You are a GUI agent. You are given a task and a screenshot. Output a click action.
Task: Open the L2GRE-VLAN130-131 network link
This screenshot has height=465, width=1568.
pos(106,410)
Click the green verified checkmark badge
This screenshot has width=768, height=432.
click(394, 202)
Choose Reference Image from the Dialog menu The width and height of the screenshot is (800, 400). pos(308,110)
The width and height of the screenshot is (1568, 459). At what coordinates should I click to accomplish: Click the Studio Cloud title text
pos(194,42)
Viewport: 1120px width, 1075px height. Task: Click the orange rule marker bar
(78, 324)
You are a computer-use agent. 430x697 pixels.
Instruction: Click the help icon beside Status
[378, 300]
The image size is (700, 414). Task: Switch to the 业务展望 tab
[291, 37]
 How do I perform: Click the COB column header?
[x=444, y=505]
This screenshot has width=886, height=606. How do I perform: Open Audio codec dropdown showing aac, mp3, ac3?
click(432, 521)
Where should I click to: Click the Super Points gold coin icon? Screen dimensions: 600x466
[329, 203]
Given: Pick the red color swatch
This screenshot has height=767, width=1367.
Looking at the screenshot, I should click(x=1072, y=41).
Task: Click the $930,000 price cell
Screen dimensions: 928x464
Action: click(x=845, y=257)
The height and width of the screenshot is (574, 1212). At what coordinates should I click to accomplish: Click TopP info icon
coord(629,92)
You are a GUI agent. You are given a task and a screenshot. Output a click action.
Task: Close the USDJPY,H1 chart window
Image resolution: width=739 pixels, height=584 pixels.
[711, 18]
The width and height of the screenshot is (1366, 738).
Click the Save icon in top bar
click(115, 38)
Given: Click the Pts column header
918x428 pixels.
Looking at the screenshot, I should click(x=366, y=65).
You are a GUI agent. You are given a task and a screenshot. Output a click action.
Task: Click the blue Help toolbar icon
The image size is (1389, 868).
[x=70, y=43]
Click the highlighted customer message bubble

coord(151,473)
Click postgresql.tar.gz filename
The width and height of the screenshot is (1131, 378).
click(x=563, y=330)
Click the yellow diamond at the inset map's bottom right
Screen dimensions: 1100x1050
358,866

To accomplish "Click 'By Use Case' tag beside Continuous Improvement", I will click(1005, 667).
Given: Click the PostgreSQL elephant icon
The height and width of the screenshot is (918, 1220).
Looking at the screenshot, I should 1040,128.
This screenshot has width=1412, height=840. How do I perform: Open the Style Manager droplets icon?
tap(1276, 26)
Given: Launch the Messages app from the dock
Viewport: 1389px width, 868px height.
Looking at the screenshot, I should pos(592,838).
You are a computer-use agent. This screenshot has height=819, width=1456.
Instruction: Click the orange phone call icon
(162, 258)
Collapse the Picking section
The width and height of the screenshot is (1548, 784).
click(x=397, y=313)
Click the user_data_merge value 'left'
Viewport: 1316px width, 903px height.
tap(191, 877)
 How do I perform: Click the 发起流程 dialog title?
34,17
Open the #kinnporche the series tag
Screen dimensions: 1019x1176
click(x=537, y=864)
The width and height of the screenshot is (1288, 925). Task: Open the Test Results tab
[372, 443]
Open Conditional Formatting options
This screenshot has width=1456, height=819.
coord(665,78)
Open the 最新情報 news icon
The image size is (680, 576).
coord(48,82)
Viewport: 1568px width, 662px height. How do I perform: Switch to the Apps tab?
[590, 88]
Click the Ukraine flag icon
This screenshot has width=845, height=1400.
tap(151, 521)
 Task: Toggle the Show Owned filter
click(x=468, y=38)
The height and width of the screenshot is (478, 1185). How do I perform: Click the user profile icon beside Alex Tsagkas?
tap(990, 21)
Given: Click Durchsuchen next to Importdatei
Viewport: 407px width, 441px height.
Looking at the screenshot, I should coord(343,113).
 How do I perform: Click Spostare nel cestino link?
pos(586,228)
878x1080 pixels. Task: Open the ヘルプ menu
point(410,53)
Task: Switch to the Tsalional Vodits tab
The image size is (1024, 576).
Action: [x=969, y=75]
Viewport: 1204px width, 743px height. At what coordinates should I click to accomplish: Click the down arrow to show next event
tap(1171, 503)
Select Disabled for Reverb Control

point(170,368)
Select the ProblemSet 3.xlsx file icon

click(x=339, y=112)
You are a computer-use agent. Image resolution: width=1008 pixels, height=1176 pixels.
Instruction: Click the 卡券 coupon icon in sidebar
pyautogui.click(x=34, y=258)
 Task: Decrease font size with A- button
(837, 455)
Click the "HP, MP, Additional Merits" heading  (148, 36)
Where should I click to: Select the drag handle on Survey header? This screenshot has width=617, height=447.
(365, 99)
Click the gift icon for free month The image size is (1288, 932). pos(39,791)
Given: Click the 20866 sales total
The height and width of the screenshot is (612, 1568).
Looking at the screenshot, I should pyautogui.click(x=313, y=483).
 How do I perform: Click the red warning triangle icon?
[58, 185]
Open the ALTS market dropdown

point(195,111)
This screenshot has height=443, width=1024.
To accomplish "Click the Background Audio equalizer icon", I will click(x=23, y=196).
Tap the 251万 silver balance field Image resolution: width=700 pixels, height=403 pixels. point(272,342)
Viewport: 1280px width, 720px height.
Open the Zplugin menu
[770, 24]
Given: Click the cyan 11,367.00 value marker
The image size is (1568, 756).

[What the task requires] Copy the records above verbatim, from the first line through the line containing "Looking at the screenshot, I should click(x=366, y=65).".

[Result for this exercise]
You are a GUI agent. You are given a task and a screenshot. Output a click action.
Task: Open the L2GRE-VLAN130-131 network link
This screenshot has height=465, width=1568.
pos(106,410)
Click the green verified checkmark badge
This screenshot has width=768, height=432.
click(394, 202)
Choose Reference Image from the Dialog menu The width and height of the screenshot is (800, 400). pos(308,110)
The width and height of the screenshot is (1568, 459). At what coordinates should I click to accomplish: Click the Studio Cloud title text
pos(194,42)
Viewport: 1120px width, 1075px height. Task: Click the orange rule marker bar
(78, 324)
You are a computer-use agent. 430x697 pixels.
Instruction: Click the help icon beside Status
[378, 300]
The image size is (700, 414). Task: Switch to the 业务展望 tab
[291, 37]
 How do I perform: Click the COB column header?
[x=444, y=505]
This screenshot has width=886, height=606. How do I perform: Open Audio codec dropdown showing aac, mp3, ac3?
click(432, 521)
Where should I click to: Click the Super Points gold coin icon? Screen dimensions: 600x466
[329, 203]
Given: Pick the red color swatch
This screenshot has height=767, width=1367.
Looking at the screenshot, I should click(x=1072, y=41).
Task: Click the $930,000 price cell
Screen dimensions: 928x464
Action: click(x=845, y=257)
The height and width of the screenshot is (574, 1212). At what coordinates should I click to accomplish: Click TopP info icon
coord(629,92)
You are a GUI agent. You are given a task and a screenshot. Output a click action.
Task: Close the USDJPY,H1 chart window
Image resolution: width=739 pixels, height=584 pixels.
[711, 18]
The width and height of the screenshot is (1366, 738).
Click the Save icon in top bar
click(115, 38)
Given: Click the Pts column header
918x428 pixels.
Looking at the screenshot, I should click(x=366, y=65).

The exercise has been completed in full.